The scientists chose lettuce (Lactuca sativa) because fast-growing plants have already been successfully grown in the limited resources of the International Space Station. The challenge, they explain, was to get the lettuce to produce the PTH peptide in a form that could be consumed with food, rather than injected. To increase the stability and availability of the substance, the researchers used a genetic code that leads to the formation of a special protein appendage to the PTH peptide. Previous studies have shown that this so-called Fc fragment can provide better bioavailability and therefore effect.

Fresh, bone-strengthening foods are on the horizon

As a carrier of genetic information for PTH-Fc, the researchers used the microbe Agrobacterium tumefaciens, which is common in genetic laboratories and can naturally transfer DNA to plants. As they report, the transfer was successful: plants appeared that produce a modified peptide hormone. “So far we’ve only analyzed a few of them and found that, on average, there are 10 to 12 milligrams of the modified peptide hormone per kilogram of fresh lettuce,” says co-author Karen MacDonald of the University of California, Davis. This means that the astronauts would have to eat about 380 grams a day – a fairly large portion of salad – to get a sufficient dose. “But we think we can increase the value even more to consume less. To do this, we now have to screen all transgenic lines of lettuce to find the one with the highest expression of PTH-Fc,” says McDonald.

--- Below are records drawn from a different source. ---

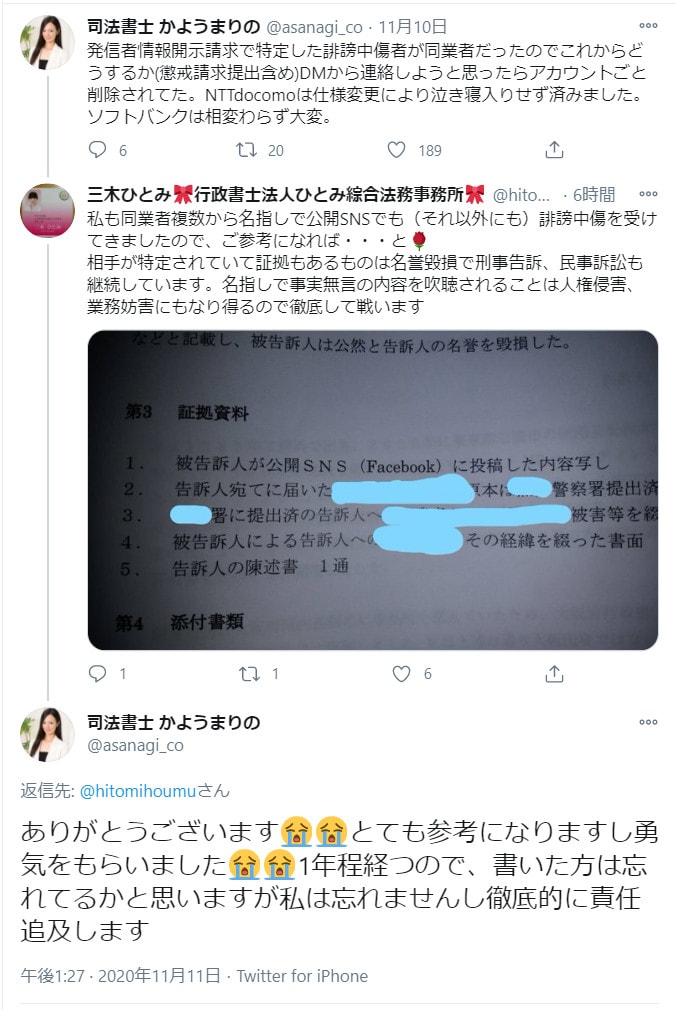
Task: Open the attached document photo image
Action: 372,490
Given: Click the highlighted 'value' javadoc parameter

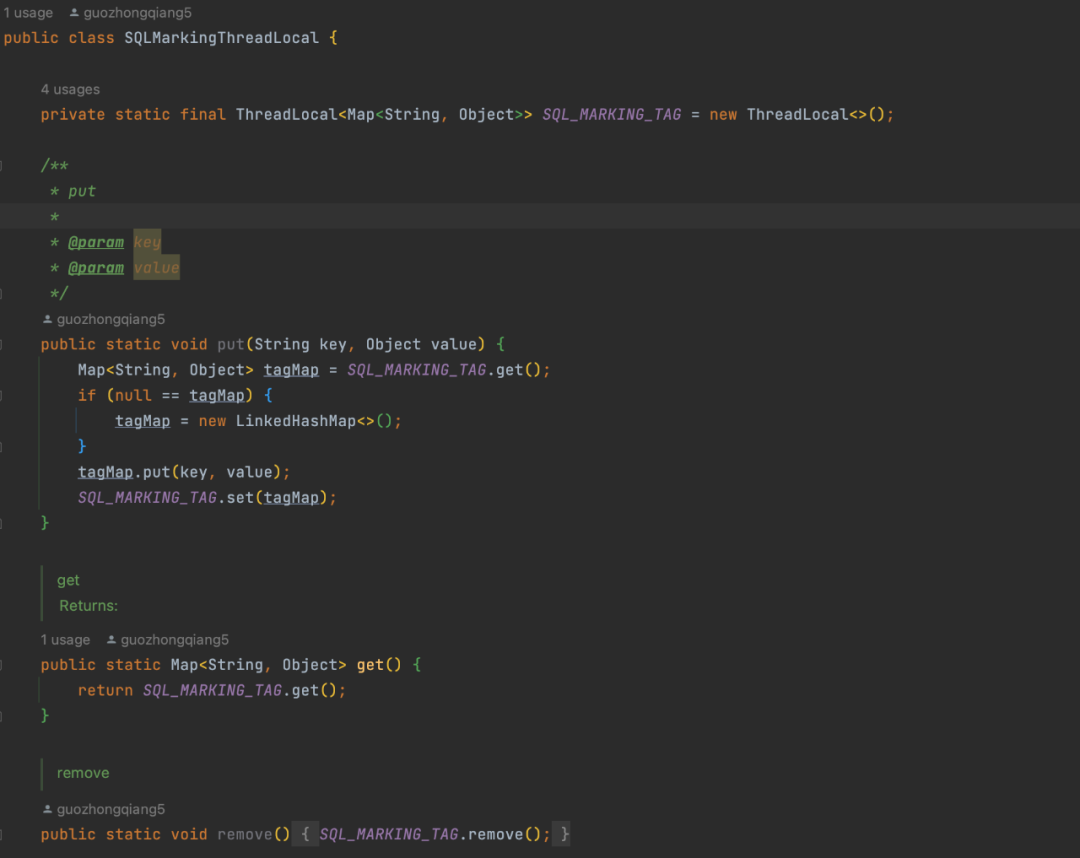Looking at the screenshot, I should [x=156, y=268].
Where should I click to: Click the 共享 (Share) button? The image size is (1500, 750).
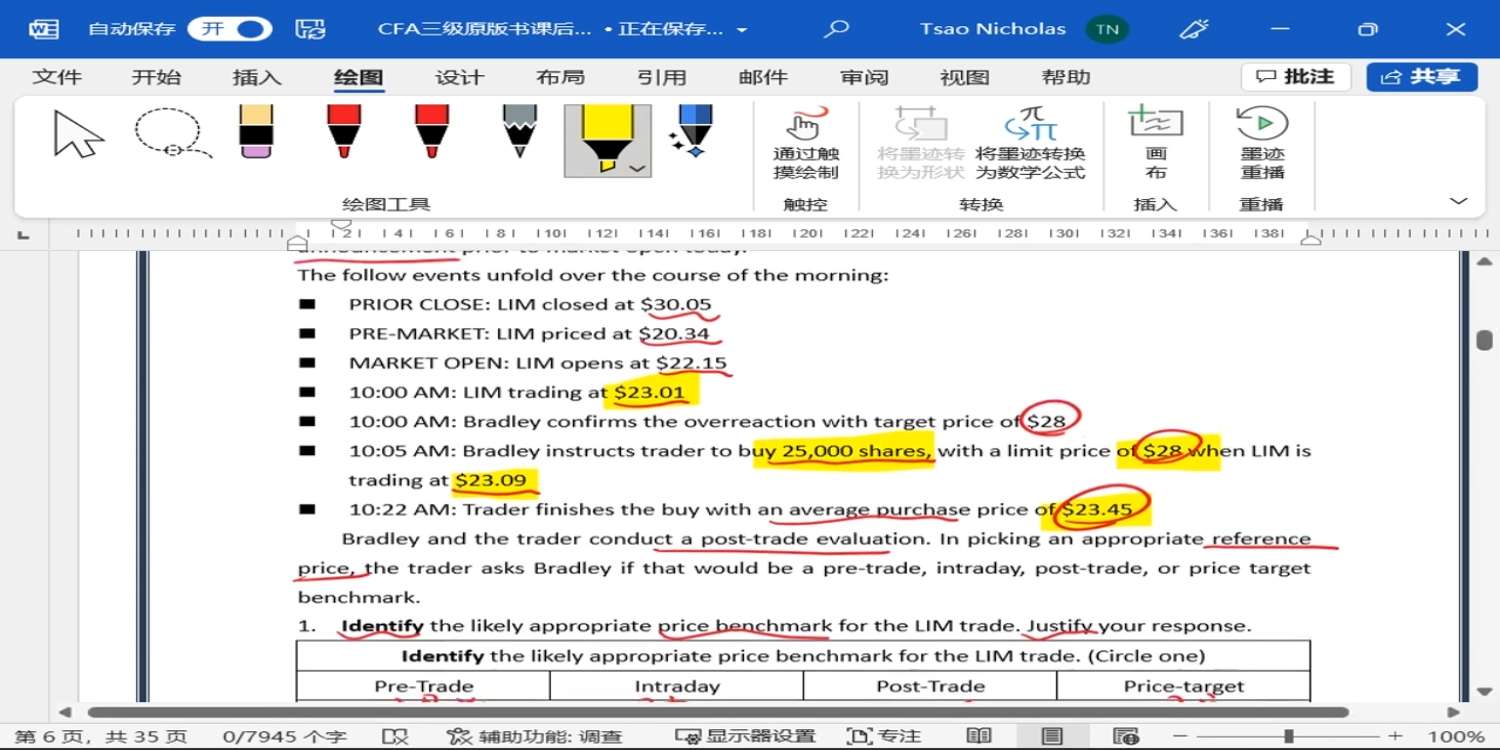click(x=1422, y=77)
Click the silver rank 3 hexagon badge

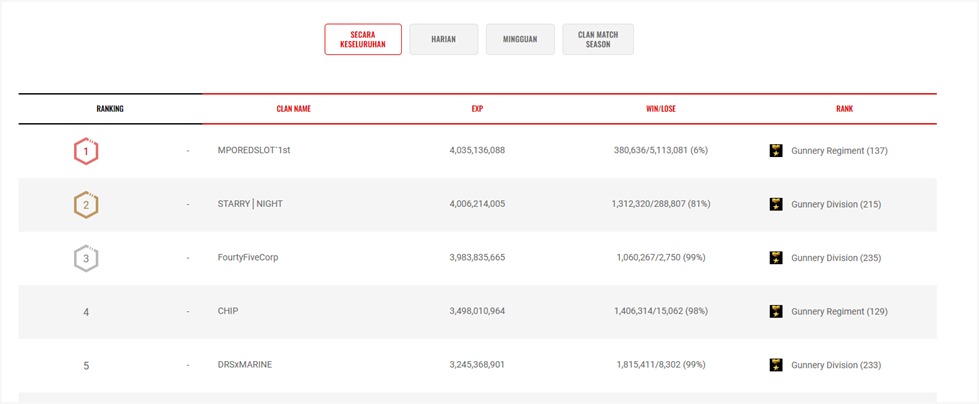pos(86,258)
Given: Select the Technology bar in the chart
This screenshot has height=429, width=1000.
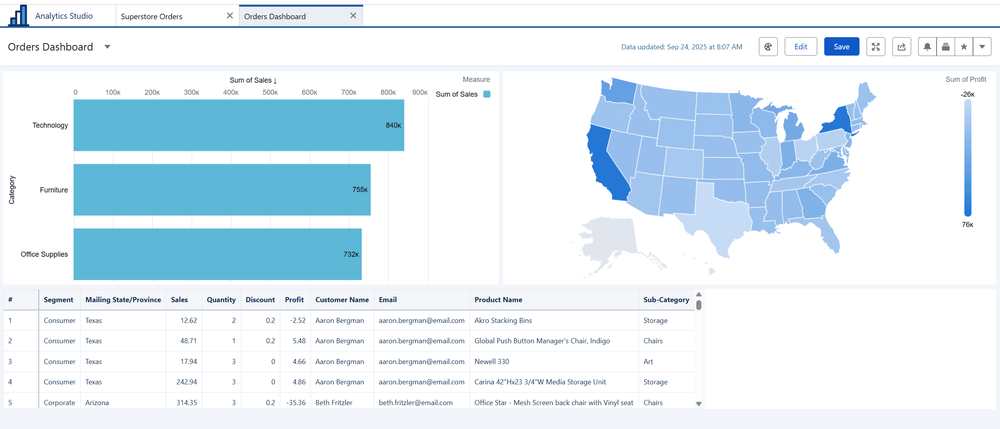Looking at the screenshot, I should tap(238, 126).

Further research is needed before anti-bone loss salad can enrich the diet in space. First, animal experiments must be conducted to confirm the tolerability of the transgenic lettuce, and then there will be experiments to test to what extent it can actually prevent bone loss. In addition, studies on the International Space Station should show whether lettuce also produces PTH-Fc in zero gravity. But the researchers are sure. Yates concludes, “I’d be very surprised if by the time we send astronauts to Mars, plants aren’t being used to make medicine and other useful substances.”